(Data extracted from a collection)
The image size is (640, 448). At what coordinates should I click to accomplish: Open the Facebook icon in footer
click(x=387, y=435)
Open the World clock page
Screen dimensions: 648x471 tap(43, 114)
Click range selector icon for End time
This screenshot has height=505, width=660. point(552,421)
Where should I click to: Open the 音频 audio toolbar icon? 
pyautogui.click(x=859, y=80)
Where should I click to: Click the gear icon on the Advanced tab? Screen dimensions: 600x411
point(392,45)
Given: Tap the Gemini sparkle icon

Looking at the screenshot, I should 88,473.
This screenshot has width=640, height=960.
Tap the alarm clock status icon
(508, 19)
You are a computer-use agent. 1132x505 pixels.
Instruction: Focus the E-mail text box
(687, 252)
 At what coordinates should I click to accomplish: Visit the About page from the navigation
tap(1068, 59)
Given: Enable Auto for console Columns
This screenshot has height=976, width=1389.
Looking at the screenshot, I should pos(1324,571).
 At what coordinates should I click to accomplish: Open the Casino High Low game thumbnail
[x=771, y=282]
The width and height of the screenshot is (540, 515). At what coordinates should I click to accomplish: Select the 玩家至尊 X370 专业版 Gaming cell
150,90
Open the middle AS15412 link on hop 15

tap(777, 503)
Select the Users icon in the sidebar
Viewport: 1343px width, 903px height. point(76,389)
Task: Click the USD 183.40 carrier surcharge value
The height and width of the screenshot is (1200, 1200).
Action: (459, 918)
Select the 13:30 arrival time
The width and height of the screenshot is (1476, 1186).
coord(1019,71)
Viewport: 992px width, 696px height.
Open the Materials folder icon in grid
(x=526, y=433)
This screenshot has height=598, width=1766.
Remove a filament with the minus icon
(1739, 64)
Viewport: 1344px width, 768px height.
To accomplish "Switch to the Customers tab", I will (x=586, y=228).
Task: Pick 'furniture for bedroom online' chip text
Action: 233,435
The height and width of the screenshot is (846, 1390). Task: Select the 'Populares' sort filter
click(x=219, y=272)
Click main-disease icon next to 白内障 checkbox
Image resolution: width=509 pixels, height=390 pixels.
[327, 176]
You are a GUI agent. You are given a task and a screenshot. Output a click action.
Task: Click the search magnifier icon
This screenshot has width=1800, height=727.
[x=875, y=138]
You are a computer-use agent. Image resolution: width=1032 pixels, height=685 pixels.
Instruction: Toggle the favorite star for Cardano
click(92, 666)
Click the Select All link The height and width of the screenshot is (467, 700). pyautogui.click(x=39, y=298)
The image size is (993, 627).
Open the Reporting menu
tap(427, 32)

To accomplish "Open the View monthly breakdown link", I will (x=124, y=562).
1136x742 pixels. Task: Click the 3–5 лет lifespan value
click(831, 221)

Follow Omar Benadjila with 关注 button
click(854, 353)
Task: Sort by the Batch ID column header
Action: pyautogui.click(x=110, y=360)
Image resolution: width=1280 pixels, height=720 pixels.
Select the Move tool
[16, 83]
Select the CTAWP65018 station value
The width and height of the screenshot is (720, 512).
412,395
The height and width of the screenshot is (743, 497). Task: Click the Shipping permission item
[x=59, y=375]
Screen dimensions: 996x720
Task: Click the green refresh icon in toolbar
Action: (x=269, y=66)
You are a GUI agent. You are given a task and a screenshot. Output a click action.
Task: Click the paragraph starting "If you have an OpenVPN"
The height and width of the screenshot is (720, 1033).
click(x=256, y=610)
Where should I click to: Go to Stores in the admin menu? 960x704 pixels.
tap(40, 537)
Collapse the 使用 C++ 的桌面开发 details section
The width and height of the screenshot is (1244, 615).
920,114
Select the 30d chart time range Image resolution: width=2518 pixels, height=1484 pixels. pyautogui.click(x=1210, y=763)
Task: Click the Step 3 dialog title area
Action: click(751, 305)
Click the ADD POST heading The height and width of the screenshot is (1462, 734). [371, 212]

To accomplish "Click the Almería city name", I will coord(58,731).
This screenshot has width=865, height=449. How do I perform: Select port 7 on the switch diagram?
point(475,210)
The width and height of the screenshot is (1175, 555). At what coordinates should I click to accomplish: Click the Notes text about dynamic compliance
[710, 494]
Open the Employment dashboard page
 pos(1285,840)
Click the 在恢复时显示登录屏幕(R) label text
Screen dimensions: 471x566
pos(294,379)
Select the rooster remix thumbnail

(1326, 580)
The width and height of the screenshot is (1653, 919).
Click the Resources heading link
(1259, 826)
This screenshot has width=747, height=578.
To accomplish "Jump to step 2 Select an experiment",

• _THE TASK_: Identify the lines in the entries that hold "agent" and return each one.

• _THE ANSWER_:
You are a computer-use agent. 1132x505 pixels.
You are a GUI agent. You are given a task and a screenshot. Output a click action.
You are a computer-use agent. Image resolution: width=1032 pixels, height=685 pixels.
You are a GUI agent. You are given a task and a screenshot. Output a click action.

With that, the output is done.